MITT ROMNEY (R), PRESIDENTIAL CANDIDATE: Because the vice president directly contradicted the sworn testimony of State Department officials. He's doubling down on denial. And we need to understand exactly what happened.

ACOSTA: Back in the spin room, Obama campaign manager Jim Messina said Biden proved it was Ryan who was unprepared.

JIM MESSINA, OBAMA CAMPAIGN MANAGER: He got past Paul Ryan's index card talking points and got into the details. And that's exactly what the American voters wanted.

ACOSTA (on camera): Both campaigns concede what happened here in Kentucky may not have a lasting effect on the polls, but may have set a combative new tone for the race that could well carry into the next presidential debate on Tuesday -- Wolf.

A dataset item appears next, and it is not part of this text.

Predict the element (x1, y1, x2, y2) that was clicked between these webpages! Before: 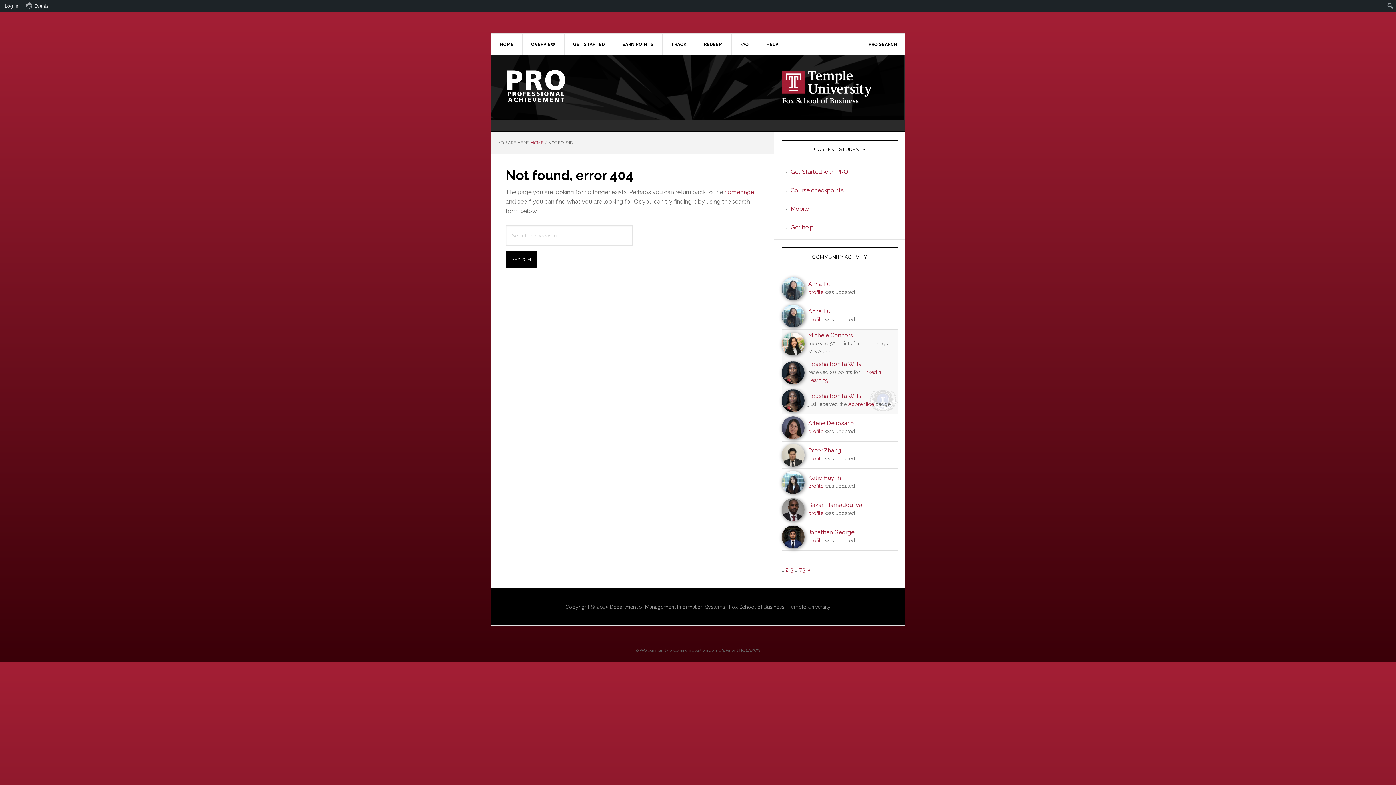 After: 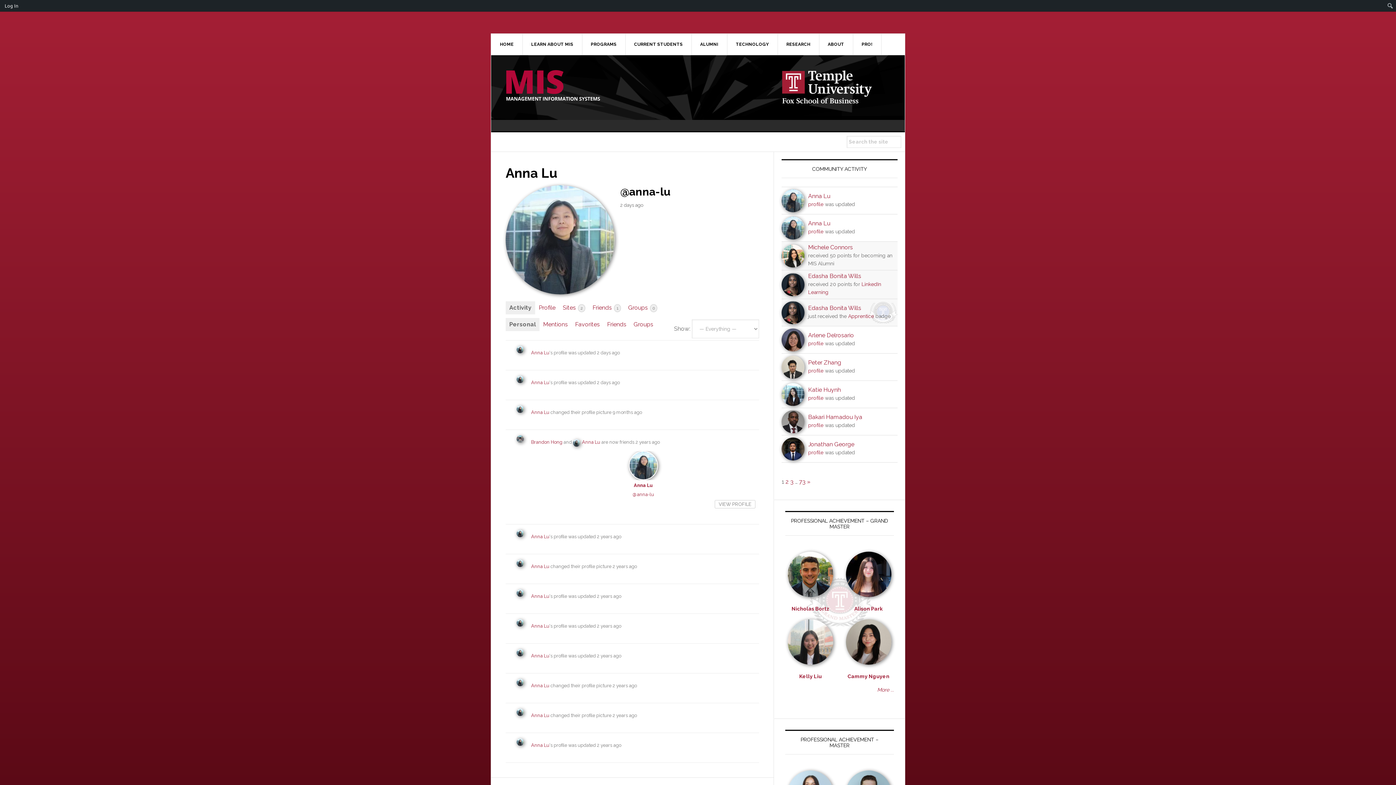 Action: bbox: (781, 295, 804, 299)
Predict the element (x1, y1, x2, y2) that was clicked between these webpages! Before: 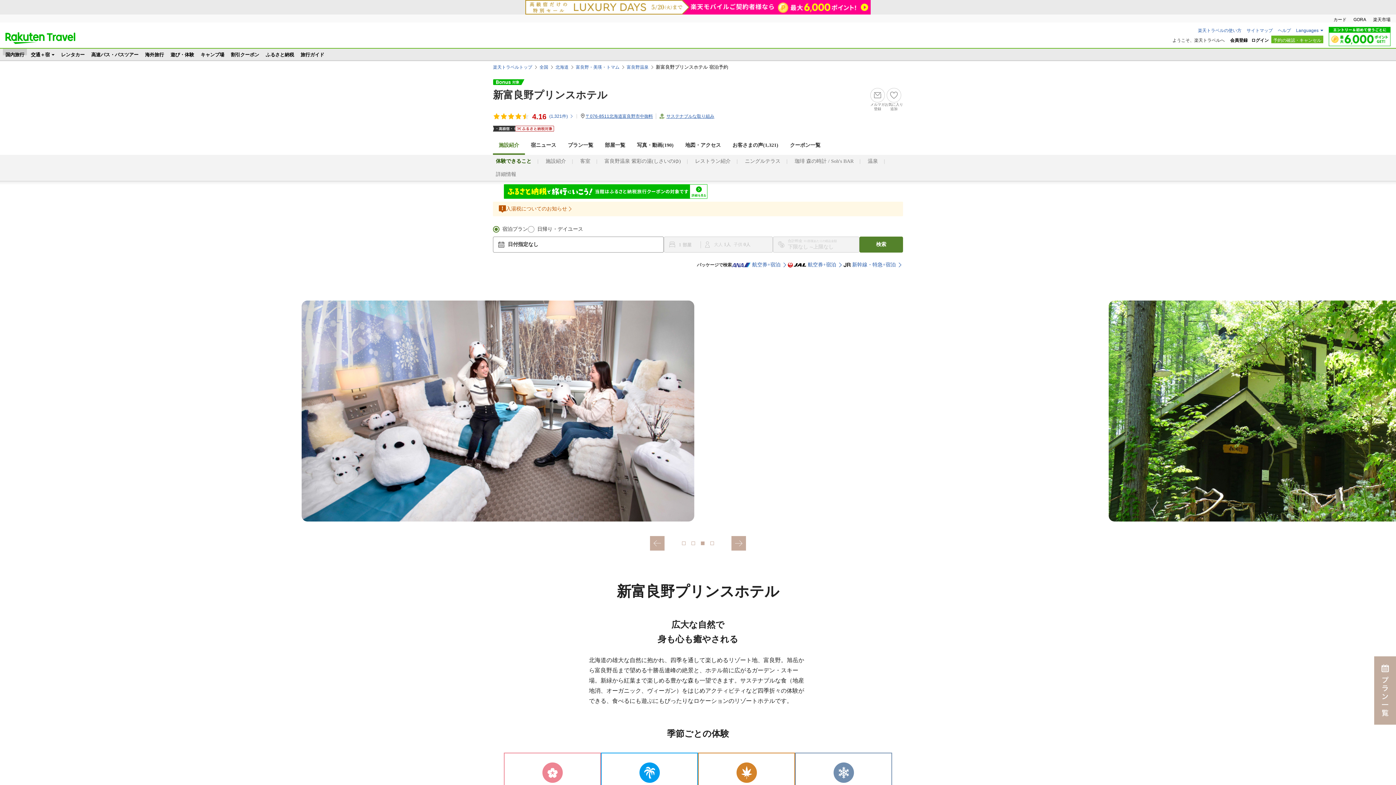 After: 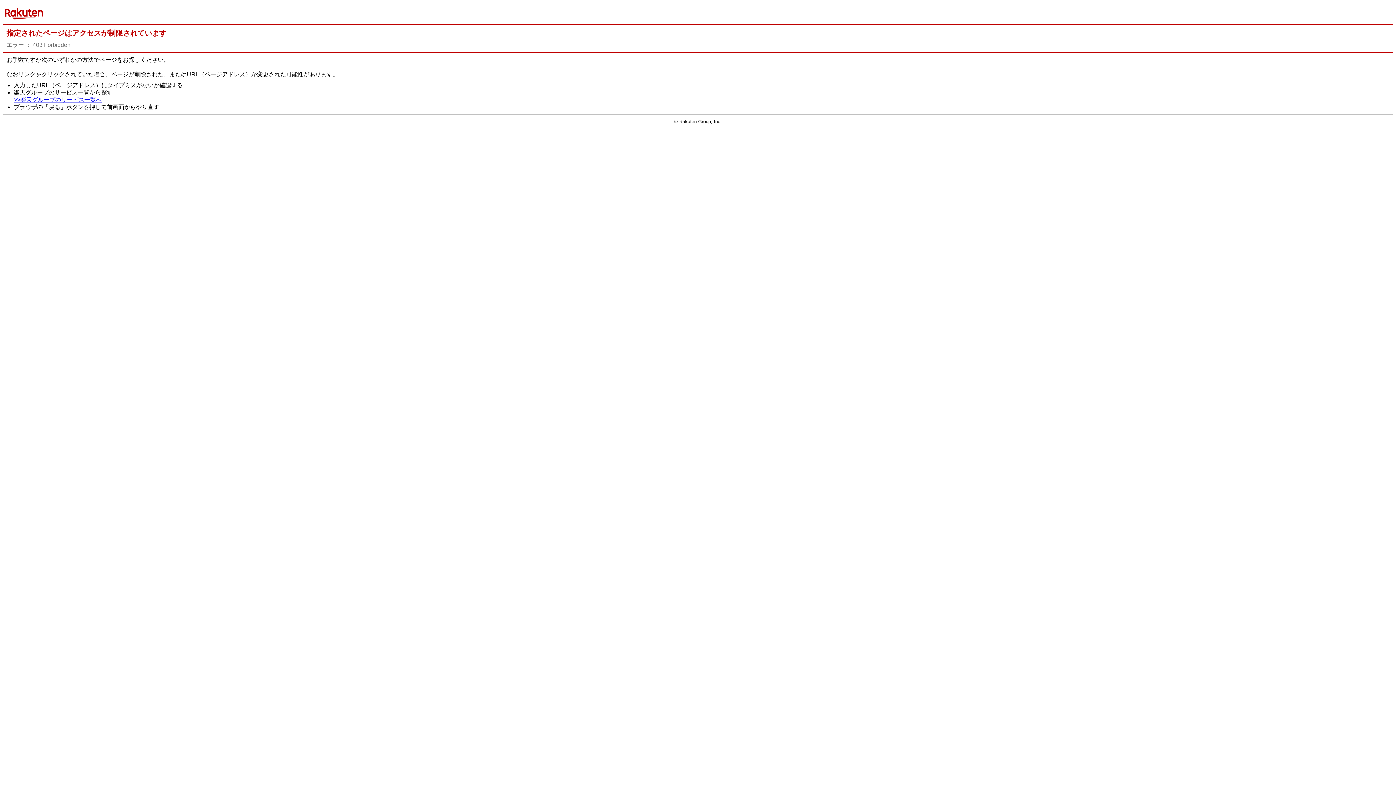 Action: bbox: (788, 261, 836, 268) label: 航空券+宿泊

BLITZER: Jim Acosta, thanks very much.

Let's go to the Democrats now. They're also declaring victory, insisting Joe Biden's "in your face" performance is just what Obama campaign needed. Only moments ago, the vice president wrapped up a triumphant rally in of all places Paul Ryan's home state of Wisconsin.


BIDEN: I'm sure you observed last night we had a little bit of a debate.


BIDEN: With a gentleman -- and he is a gentleman -- a gentleman from Wisconsin, Congressman Ryan, who...


BIDEN: No, no, no. I hardly agree with anything he says, but I want to tell you I think he's a decent guy. And he has a beautiful family. And he's a great husband and father. And for that I have great respect for him.


BIDEN: But anyone who watched that debate, I don't think there's any doubt that Congressman Ryan and I, Governor Romney and the president, we have a fundamentally different vision for America, and quite frankly a fundamentally different values set.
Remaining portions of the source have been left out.